**HOW TO COMPLETE THIS TASK**:
Pull every line containing "column" from the entries.

◇ ◇ ◇ ◇ ◇

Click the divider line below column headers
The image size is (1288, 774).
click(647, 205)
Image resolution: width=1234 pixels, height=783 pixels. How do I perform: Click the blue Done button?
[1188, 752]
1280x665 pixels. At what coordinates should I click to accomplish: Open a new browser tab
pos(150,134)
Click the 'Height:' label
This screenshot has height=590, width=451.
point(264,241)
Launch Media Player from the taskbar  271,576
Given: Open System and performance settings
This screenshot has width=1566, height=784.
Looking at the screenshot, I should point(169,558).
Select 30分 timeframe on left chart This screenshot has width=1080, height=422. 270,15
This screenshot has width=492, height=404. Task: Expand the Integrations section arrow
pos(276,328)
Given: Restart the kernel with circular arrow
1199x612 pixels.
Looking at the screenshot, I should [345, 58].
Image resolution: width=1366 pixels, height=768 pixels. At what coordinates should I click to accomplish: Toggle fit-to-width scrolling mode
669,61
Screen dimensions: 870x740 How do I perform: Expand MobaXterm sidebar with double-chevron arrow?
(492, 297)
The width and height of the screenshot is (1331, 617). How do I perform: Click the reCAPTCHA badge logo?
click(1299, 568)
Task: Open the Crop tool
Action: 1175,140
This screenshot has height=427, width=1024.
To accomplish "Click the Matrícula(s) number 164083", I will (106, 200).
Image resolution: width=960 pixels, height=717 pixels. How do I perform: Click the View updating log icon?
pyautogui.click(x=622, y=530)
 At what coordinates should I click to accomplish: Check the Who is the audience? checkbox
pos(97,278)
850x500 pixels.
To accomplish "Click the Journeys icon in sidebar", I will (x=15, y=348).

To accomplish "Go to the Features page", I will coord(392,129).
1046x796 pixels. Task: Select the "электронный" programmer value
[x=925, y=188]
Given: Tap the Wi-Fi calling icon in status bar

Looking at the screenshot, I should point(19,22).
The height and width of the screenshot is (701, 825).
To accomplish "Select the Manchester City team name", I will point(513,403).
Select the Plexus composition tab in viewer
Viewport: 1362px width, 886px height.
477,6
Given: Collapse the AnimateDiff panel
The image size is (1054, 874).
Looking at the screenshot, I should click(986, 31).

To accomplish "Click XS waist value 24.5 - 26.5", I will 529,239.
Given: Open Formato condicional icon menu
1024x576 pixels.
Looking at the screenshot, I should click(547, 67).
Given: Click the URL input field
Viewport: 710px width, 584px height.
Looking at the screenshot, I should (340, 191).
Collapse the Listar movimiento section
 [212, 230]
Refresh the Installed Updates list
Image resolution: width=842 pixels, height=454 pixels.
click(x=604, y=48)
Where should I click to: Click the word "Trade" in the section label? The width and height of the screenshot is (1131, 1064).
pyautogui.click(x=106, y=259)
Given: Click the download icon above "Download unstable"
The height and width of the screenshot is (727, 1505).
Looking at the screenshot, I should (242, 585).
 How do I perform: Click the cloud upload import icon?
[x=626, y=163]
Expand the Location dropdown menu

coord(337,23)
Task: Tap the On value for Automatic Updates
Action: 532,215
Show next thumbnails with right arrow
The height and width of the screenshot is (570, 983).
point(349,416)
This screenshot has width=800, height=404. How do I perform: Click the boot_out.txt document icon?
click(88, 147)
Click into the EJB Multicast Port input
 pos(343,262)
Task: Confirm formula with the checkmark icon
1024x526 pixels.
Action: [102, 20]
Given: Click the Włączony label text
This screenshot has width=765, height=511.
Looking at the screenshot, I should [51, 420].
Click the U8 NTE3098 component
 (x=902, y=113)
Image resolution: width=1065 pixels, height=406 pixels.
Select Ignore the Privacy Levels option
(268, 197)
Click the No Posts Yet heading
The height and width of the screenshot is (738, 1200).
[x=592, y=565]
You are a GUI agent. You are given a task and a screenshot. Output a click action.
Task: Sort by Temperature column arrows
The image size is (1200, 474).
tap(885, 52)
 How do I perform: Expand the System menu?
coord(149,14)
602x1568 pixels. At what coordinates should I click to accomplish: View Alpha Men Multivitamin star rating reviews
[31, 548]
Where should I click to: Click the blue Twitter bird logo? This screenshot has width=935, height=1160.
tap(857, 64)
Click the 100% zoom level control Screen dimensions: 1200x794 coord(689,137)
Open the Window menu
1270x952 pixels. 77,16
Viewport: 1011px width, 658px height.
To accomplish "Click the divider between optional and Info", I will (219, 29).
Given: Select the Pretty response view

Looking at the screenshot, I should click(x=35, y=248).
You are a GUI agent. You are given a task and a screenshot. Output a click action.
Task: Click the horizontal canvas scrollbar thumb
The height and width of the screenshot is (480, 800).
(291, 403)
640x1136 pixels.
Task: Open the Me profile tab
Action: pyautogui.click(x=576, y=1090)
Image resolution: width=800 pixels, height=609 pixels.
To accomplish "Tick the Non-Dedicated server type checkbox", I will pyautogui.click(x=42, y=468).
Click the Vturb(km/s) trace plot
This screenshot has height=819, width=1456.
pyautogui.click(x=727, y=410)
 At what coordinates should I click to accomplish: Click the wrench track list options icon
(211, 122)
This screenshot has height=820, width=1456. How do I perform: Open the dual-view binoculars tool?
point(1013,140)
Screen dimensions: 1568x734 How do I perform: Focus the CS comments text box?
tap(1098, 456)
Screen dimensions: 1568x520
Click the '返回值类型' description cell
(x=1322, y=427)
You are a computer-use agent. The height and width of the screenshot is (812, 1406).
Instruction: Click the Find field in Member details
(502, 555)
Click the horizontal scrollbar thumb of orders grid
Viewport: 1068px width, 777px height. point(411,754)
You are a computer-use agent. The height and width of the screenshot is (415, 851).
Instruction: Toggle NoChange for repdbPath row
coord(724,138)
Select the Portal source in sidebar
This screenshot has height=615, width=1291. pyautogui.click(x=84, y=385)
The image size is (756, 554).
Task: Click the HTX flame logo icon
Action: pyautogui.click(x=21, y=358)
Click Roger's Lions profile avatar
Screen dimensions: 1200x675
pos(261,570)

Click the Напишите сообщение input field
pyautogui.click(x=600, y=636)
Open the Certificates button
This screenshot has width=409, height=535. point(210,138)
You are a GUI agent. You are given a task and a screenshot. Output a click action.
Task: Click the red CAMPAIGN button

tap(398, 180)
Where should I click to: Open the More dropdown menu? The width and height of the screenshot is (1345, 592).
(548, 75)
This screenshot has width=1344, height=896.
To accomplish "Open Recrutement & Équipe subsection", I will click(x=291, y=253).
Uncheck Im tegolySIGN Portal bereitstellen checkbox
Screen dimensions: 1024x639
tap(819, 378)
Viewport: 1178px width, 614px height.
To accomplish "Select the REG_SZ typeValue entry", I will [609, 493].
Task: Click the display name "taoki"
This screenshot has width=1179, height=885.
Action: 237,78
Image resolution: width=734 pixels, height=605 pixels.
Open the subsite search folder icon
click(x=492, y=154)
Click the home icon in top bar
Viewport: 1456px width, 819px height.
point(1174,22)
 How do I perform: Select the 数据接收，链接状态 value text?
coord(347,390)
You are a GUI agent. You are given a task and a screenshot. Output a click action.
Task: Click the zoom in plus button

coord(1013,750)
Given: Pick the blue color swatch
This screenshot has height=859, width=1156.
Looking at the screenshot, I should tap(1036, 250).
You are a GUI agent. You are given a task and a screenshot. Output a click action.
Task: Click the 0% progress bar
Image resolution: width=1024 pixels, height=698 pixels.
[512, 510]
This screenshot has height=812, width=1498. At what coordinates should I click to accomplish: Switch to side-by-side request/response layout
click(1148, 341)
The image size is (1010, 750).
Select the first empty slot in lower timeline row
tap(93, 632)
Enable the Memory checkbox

◇ ◇ ◇ ◇ ◇

**THE COMPLETED TASK**:
Click the divider line below column headers
Task: Sort by Temperature column arrows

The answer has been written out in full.